▶ **Task prompt**:
Each line in the data holding "cell" should be listed.

[Collected data]

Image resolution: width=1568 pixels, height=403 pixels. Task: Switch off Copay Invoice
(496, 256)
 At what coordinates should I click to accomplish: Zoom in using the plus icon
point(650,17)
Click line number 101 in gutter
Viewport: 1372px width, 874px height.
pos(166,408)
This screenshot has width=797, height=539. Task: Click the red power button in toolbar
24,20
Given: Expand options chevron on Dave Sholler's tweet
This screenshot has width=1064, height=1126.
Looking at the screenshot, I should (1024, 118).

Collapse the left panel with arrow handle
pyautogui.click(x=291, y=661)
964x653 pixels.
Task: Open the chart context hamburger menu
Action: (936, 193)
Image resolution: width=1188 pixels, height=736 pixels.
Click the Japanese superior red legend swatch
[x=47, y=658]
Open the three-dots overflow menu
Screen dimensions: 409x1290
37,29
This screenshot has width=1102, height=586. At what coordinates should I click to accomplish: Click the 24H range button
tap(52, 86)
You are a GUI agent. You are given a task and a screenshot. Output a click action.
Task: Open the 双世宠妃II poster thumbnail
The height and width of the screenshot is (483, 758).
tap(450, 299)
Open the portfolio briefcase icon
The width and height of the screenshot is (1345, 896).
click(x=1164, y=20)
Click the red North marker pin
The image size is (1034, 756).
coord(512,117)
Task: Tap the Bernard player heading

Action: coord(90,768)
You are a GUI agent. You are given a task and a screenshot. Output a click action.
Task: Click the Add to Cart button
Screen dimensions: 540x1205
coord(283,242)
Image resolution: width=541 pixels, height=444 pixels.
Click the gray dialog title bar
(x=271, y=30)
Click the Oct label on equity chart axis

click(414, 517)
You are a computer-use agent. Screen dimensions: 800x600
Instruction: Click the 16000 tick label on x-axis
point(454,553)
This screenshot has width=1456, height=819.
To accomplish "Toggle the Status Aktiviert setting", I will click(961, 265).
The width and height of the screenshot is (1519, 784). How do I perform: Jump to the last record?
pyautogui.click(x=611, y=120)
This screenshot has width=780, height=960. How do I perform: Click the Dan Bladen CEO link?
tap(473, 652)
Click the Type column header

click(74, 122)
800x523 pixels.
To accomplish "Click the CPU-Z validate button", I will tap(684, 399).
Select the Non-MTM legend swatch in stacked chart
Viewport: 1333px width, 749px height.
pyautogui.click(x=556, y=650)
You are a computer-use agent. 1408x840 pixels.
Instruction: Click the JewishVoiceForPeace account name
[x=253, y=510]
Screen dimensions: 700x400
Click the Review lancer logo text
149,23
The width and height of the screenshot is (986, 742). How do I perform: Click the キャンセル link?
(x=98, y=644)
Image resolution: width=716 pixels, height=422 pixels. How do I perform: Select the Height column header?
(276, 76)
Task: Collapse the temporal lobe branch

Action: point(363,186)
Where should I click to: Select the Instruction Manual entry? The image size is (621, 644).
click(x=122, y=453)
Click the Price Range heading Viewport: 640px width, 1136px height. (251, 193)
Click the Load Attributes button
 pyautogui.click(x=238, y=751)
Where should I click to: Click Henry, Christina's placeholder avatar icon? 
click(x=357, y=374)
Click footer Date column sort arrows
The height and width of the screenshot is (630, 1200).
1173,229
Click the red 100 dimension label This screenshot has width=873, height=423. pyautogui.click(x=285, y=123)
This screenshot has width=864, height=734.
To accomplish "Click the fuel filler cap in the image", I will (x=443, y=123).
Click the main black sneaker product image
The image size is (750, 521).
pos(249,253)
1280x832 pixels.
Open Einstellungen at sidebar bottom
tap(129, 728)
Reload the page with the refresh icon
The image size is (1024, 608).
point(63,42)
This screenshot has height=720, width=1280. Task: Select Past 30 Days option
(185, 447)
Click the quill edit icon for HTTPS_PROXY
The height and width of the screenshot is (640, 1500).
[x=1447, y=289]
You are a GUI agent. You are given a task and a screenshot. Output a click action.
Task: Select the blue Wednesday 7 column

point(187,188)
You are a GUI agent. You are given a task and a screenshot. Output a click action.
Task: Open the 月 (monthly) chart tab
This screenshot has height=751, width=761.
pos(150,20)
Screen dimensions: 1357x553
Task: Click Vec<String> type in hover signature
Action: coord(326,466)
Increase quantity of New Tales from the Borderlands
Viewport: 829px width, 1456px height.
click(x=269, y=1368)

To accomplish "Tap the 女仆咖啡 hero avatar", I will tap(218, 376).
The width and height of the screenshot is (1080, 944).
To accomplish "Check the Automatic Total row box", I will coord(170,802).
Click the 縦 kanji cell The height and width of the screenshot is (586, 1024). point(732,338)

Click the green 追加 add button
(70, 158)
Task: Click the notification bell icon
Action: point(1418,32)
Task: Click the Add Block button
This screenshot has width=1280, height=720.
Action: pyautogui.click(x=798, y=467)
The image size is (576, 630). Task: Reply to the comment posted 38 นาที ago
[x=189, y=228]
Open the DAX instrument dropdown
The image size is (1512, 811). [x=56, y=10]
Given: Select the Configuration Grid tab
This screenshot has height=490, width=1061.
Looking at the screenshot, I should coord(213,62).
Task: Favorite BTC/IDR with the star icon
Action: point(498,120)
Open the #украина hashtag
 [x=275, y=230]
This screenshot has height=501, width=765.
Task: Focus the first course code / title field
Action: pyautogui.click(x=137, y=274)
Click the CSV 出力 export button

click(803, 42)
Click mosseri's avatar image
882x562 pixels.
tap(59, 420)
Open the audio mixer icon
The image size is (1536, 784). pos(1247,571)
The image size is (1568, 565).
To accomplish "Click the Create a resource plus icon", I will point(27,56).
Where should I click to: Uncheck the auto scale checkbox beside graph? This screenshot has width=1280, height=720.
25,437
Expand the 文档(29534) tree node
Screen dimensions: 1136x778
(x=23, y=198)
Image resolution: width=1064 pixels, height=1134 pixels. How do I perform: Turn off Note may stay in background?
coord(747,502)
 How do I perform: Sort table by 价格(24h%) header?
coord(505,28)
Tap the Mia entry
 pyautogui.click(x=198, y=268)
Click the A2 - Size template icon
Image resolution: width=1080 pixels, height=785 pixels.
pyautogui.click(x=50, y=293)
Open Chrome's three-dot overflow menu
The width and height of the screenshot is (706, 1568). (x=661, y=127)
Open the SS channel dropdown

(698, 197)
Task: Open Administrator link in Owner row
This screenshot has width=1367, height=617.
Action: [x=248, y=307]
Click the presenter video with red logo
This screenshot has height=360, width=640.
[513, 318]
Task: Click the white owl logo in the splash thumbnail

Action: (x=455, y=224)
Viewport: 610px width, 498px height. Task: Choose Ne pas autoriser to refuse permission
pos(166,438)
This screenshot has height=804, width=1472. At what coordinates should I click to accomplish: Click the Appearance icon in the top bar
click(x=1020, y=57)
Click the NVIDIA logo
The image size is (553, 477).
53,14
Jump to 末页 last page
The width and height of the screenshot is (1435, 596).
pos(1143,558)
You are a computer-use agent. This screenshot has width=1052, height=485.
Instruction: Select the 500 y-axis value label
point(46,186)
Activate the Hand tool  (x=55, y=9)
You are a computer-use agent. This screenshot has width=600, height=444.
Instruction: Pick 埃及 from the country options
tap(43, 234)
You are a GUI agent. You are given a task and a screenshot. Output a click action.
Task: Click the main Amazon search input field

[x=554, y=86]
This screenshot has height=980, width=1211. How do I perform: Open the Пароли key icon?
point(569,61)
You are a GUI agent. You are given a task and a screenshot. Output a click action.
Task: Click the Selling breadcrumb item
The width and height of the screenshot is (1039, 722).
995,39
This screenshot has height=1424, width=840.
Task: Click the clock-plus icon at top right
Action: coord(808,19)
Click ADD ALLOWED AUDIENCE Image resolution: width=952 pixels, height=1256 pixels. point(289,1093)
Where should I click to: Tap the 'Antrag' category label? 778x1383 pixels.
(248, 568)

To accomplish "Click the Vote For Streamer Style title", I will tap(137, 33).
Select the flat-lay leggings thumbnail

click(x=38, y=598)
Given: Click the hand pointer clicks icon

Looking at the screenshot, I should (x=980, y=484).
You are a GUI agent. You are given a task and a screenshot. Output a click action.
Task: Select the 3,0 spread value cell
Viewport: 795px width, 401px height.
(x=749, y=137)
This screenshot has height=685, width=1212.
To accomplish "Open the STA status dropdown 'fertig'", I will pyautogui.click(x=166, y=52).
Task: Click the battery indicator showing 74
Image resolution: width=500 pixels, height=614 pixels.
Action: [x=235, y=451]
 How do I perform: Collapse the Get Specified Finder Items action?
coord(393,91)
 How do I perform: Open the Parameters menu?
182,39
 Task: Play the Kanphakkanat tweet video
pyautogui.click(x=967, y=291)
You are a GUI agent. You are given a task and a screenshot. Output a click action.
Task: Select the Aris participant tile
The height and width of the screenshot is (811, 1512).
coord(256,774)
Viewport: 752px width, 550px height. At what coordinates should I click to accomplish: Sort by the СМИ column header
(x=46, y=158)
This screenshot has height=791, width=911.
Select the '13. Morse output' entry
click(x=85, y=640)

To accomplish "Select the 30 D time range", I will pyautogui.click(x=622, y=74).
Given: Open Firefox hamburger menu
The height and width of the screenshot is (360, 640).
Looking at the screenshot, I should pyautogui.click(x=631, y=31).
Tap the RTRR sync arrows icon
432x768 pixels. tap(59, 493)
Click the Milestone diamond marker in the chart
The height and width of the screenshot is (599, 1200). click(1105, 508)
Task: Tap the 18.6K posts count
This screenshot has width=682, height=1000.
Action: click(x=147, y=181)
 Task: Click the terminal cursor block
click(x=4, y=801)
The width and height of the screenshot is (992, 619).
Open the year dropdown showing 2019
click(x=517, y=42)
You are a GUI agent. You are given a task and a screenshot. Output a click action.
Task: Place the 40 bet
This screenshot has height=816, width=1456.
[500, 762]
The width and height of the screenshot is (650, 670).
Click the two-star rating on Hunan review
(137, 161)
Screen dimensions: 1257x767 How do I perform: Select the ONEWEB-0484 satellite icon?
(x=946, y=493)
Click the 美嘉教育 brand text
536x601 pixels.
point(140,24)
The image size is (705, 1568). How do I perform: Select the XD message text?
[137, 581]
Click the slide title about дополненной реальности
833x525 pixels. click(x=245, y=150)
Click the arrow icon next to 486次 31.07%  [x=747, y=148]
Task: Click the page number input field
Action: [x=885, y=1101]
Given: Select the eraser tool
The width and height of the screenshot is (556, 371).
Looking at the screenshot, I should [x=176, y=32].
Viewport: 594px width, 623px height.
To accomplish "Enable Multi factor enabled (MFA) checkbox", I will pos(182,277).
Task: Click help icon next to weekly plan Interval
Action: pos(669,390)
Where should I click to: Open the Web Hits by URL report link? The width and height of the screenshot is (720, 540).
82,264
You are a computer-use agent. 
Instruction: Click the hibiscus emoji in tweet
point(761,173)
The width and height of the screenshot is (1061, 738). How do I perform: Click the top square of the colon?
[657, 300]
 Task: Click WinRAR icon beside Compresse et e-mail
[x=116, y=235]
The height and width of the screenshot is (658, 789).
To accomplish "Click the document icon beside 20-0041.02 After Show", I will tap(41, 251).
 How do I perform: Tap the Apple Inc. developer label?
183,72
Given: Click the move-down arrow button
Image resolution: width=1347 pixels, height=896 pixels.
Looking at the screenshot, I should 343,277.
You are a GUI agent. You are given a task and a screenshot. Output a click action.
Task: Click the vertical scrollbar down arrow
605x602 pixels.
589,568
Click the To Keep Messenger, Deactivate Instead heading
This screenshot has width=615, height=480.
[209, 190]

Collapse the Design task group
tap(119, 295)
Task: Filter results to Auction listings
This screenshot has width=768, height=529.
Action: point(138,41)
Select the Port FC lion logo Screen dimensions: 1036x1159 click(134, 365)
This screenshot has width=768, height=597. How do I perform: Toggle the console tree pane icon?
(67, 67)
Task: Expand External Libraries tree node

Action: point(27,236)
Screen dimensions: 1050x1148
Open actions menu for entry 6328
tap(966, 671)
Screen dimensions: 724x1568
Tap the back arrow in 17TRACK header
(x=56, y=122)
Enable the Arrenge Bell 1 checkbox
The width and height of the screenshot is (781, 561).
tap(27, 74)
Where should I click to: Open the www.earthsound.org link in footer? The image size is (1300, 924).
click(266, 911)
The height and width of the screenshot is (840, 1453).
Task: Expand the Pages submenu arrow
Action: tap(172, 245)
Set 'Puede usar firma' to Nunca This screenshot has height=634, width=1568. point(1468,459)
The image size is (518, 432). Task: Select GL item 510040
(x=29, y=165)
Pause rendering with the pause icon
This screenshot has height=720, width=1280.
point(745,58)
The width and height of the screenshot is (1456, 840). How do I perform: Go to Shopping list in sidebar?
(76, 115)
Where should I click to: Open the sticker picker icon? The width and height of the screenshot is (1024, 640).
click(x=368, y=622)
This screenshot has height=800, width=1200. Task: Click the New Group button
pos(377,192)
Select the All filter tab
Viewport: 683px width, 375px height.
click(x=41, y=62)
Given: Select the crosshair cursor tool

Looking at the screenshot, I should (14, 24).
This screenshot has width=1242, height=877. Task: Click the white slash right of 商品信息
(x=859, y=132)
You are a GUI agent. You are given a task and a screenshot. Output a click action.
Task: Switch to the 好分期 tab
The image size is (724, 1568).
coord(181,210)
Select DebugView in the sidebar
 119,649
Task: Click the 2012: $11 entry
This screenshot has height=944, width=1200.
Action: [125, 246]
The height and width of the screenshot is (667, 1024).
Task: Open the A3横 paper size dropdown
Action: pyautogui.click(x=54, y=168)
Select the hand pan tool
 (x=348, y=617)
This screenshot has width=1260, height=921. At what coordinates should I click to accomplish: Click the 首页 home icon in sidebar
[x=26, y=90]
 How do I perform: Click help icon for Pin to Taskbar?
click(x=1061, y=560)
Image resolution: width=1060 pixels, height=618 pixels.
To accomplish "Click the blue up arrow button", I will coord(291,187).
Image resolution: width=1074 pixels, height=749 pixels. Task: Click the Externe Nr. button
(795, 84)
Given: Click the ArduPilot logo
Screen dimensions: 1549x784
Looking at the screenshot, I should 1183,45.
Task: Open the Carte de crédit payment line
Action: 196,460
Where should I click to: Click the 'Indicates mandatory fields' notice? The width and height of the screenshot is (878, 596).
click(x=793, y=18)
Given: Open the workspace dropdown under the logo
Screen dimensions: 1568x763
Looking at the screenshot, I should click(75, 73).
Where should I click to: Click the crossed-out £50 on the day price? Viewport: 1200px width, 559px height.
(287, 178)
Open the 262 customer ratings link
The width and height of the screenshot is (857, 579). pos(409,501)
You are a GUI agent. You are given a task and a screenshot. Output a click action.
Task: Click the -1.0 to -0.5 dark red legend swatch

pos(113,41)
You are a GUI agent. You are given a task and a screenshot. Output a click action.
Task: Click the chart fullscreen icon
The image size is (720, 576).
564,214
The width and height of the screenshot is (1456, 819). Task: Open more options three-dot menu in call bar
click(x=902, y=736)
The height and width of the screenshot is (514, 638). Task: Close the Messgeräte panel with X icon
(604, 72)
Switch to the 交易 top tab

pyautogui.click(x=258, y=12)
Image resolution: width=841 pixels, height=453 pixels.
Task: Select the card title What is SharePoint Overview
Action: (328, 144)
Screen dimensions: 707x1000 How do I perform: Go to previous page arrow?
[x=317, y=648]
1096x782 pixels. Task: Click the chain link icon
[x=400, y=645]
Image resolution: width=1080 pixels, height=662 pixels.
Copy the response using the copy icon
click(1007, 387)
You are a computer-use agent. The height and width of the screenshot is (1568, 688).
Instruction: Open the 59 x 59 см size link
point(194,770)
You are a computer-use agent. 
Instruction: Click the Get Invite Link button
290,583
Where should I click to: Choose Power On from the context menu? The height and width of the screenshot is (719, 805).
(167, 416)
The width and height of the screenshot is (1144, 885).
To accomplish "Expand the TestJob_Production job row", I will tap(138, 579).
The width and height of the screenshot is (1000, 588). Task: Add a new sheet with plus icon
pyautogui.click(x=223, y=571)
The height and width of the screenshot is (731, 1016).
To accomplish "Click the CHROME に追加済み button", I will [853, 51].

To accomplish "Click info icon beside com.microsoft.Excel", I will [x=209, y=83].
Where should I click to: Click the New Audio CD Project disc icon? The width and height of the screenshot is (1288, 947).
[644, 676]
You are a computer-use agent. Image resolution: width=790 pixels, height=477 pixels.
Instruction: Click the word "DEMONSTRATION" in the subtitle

▶ **Reply to the task**:
Click the 縦 kanji cell The height and width of the screenshot is (586, 1024). point(732,338)
Task: Select the 3,0 spread value cell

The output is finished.